Publishing is like a trip across the desert

When I was twelve, my family took a road trip from New Jersey to San Francisco and back. One of the most astonishing sights was the Great Salt Flats - a desert of salt, even flatter than my home South Plains, as far as the eye could see in every direction. Well into the flats, we spotted something peculiar beside the road ahead. We couldn't yet make out what it could possibly be, so I read for about ten minutes and then looked up for it again, sure it would be close now. It was still too far away to figure out even what its shape was.
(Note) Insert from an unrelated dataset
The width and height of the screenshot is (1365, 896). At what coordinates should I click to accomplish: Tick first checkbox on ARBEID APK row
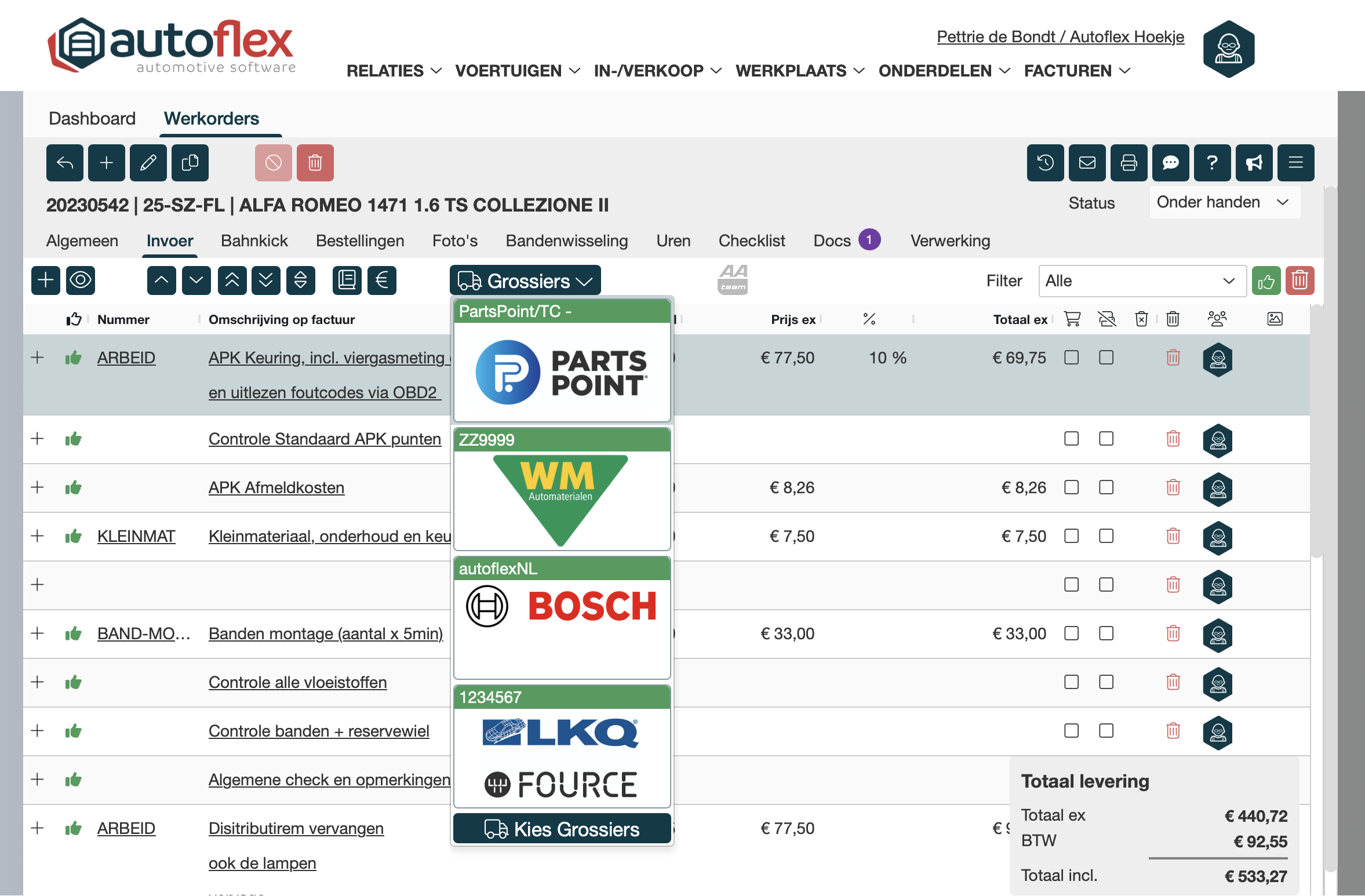pyautogui.click(x=1071, y=358)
So I read for another ten minutes or so, looked up and found it was, though noticeably bigger, still quite far away. I bet it was nearly an hour from the time we first noticed it to when we passed it and could see it was a huge cactus-shaped sculpture with sports images (soccer ball, bowling pins, etc.) attached.

I think back to that astonishment at just how long it took to reach the sculpture, the impossibility of telling the distance due to the monotony of the salt flats, when I'm publishing something. When we've finished the writing and basic editing phases, it feels as if I'm almost done. Yet then once I put all the chapters into a master document and start reading it for final fixes, well, they just keep coming. I'll find a screen capture of code that doesn't follow our conventions, so I have to go back, find all the files with the error, fix them, make the screen captures, crop them, open each chapter, and reinsert the pictures. Then I'll find a chapter where we didn't include the exercise answers, and then in making the answers realize that it requires a step we never taught them, and references things we haven't indexed ... No matter how much time I try to allow for this phase, it always takes three times as long as I thought.
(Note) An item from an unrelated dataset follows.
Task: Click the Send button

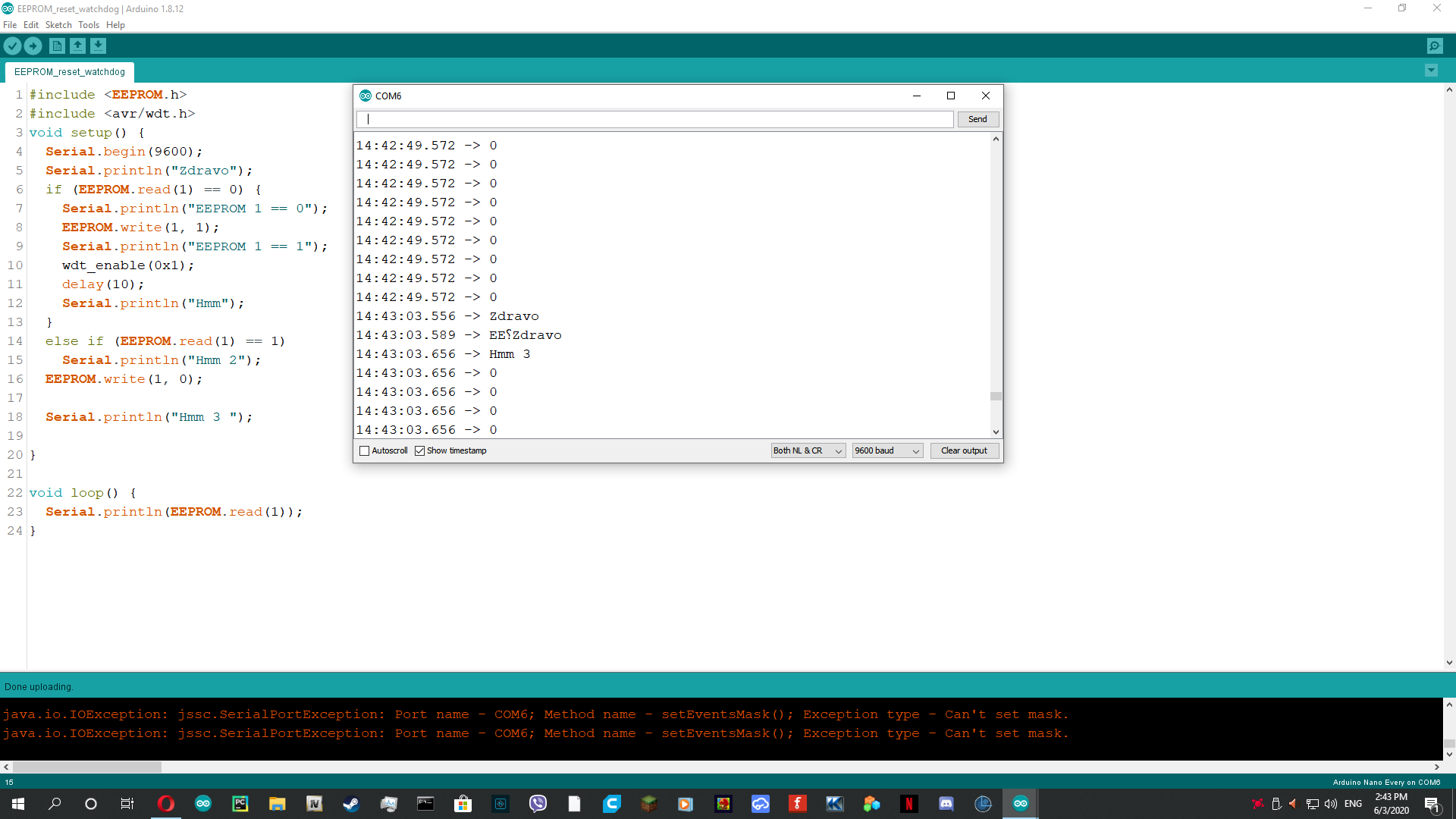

But, like that crazy road trip, I actually really enjoy publishing. I love books and learning so much it's a joy to get books ready to teach African students comprehension-based learning that also challenges them spiritually. That's been my favorite part so far, writing the "Eternal Thoughts," discipleship topics at the end of this chapter. They're nice little lessons in themselves, but their real power comes in the way they open the door for the teachers to engage the students, wherever they are in their spiritual journeys and "Lead them the the very Truth, to the Master Himself from whom alone they can learn anything" (George MacDonald). (See my Eternal Thoughts post for an example.)

Both the desert analogy and the discipleship I'm working on remind me of a passage I studied recently, Isaiah 40:3-5:

A voice cries:
“In the wilderness prepare the way of the LORD;
make straight in the desert a highway for our God.
Every valley shall be lifted up,
and every mountain and hill be made low;
the uneven ground shall become level,
and the rough places a plain.
And the glory of the LORD shall be revealed,
and all flesh shall see it together,
for the mouth of the LORD has spoken.” (ESV)

May we in our own hearts prepare the way of the Lord, raising up the pain and hopelessness, leveling down the pride, and praying for the glory of the Lord to be revealed in us.